A few more details about the harbor, which in my opinion accurately characterizes the Mexican approach. Trucks from the fenced parking lot depart towards the ferry, where their cargo is inspected for the first time. The narrow road from the parking lot leads through a narrow gate, so the longer trucks have great difficulty in turning. They reverse and turn, while the port workers give them directions. This happens several times a week. Meanwhile, it would have been sufficient merely to widen the exit from the parking lot by about four meters, there was plenty of space. It was similar when boarding the ferry. There was a detection pole about two meters in height, where each passenger had to press a button and either he could go right on board or had to undergo a baggage check. The passengers had all pushed the button so hard that the pole had almost fallen down. They solved it brilliantly by a guy standing next to the pole, to catch it before it fell over.

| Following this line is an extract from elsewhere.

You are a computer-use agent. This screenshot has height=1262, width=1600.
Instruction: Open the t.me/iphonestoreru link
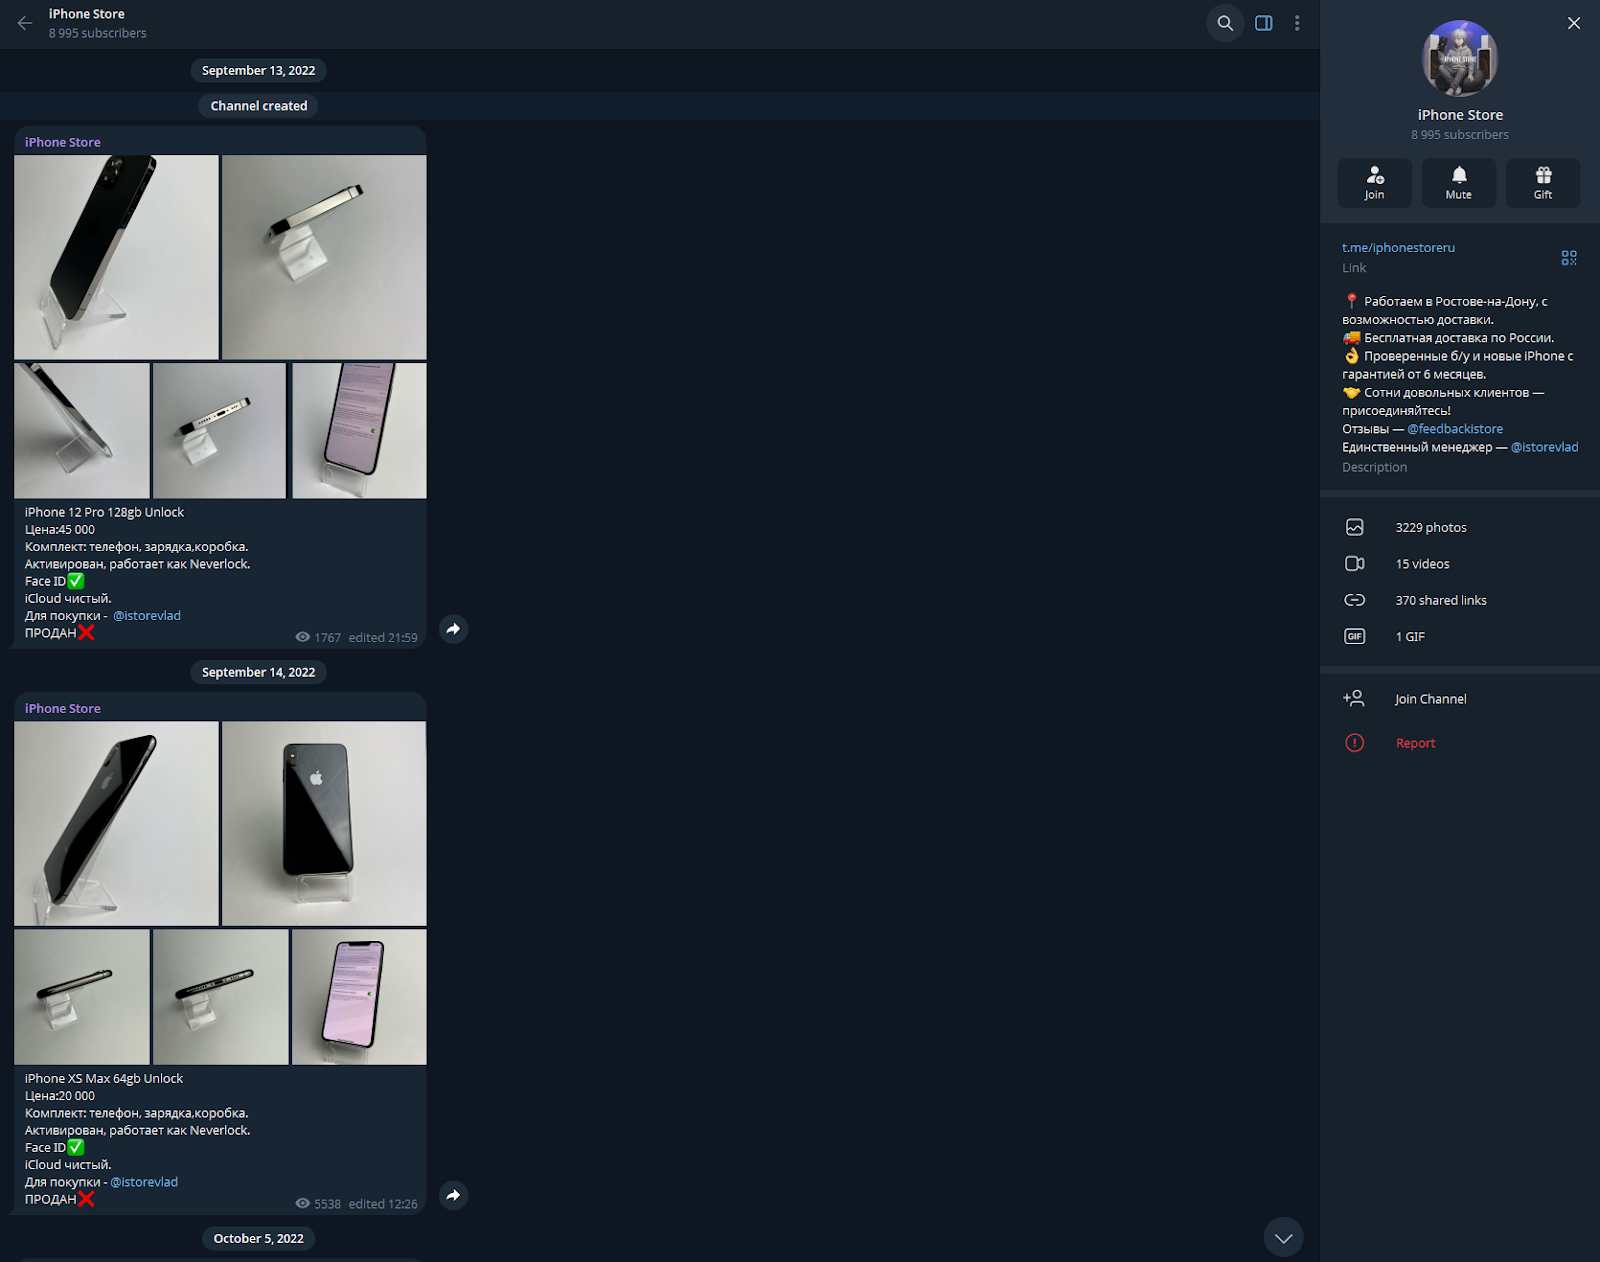tap(1398, 248)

In Mazatlán I found accommodation for one night and then set out in the direction of Guadalajara. If the people there were also as perfect as in Baja, I had something to look forward to. And I hoped that it would be cooler there. Baja California is normally cycled in November, I was there too early. One could say that I was baked and cooked there.
[Near Pichilingue] Cacti thrive at the coast too
[Near Pichilingue] The road from La Paz lined with beautiful beaches
[Pichilingue] View of the harbor from the ferry
[Pichilingue] Adios La Paz
The Best Method to enjoy Mexico is to be constantly intoxicated. Then one sees only the good, especially the friendly and mostly good-humored people, while the omnipresent mess, dust and dirt does not matter. Unfortunately, alcohol consumption cannot be combined too often with cycling. But believe me, I did what I could, I was really striving.